"""

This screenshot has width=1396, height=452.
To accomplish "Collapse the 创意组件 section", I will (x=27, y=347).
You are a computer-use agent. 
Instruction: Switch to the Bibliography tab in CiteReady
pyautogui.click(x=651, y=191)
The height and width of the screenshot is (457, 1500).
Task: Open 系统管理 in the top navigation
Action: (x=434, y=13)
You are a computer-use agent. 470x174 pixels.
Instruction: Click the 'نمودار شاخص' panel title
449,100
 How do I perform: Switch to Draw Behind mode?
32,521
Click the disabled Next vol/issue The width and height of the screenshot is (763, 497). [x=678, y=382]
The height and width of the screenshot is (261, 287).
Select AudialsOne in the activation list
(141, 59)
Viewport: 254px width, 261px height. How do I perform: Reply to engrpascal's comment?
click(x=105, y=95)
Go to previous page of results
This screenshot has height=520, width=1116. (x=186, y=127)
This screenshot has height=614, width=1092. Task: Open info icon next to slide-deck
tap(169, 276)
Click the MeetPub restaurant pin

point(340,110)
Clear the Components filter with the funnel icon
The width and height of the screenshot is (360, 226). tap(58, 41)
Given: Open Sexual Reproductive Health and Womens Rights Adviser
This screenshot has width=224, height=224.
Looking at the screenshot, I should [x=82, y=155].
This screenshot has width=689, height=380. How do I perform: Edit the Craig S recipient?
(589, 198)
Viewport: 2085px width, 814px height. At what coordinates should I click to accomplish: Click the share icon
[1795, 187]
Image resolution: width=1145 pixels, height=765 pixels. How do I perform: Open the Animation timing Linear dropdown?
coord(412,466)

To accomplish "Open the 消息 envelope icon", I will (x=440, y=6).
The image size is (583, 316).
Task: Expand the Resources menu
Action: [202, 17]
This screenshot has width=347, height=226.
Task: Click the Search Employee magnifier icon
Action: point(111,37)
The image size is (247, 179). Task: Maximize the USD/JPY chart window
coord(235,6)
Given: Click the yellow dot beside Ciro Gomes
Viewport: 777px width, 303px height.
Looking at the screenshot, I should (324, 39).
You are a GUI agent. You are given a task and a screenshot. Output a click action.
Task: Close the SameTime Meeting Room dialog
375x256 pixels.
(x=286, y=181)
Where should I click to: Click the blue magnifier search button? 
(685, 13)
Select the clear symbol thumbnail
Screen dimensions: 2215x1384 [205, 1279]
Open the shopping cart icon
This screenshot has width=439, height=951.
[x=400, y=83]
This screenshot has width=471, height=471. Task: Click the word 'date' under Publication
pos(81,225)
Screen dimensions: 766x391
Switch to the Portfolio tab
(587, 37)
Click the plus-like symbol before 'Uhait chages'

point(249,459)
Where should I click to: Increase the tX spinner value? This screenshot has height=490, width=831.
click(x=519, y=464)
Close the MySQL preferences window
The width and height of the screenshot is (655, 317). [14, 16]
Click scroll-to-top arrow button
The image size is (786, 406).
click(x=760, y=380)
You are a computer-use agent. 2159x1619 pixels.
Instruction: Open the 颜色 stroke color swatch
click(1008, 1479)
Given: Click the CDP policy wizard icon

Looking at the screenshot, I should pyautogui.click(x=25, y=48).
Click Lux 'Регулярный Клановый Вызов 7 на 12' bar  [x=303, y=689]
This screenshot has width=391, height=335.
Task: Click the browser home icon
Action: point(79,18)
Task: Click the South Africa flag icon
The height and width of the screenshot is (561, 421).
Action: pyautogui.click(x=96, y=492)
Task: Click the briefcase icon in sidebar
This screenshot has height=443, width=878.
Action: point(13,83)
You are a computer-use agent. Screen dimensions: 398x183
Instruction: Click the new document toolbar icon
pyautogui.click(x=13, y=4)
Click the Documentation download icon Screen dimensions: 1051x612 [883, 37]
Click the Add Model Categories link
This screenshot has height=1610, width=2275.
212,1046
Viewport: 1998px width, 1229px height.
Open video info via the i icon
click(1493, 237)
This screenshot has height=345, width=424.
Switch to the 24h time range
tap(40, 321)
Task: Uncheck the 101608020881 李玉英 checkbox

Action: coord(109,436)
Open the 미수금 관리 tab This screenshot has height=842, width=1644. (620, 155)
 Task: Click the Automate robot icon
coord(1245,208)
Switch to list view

"""

Turn the material above into a numbered list, covering everything from the line containing "Task: Click the briefcase icon in sidebar" down to the line containing "click(1493, 237)", both of those lines included, and leave out any blank lines.

CORRECT RESPONSE:
1. Task: Click the briefcase icon in sidebar
2. This screenshot has height=443, width=878.
3. Action: point(13,83)
4. You are a computer-use agent. Screen dimensions: 398x183
5. Instruction: Click the new document toolbar icon
6. pyautogui.click(x=13, y=4)
7. Click the Documentation download icon Screen dimensions: 1051x612 [883, 37]
8. Click the Add Model Categories link
9. This screenshot has height=1610, width=2275.
10. 212,1046
11. Viewport: 1998px width, 1229px height.
12. Open video info via the i icon
13. click(1493, 237)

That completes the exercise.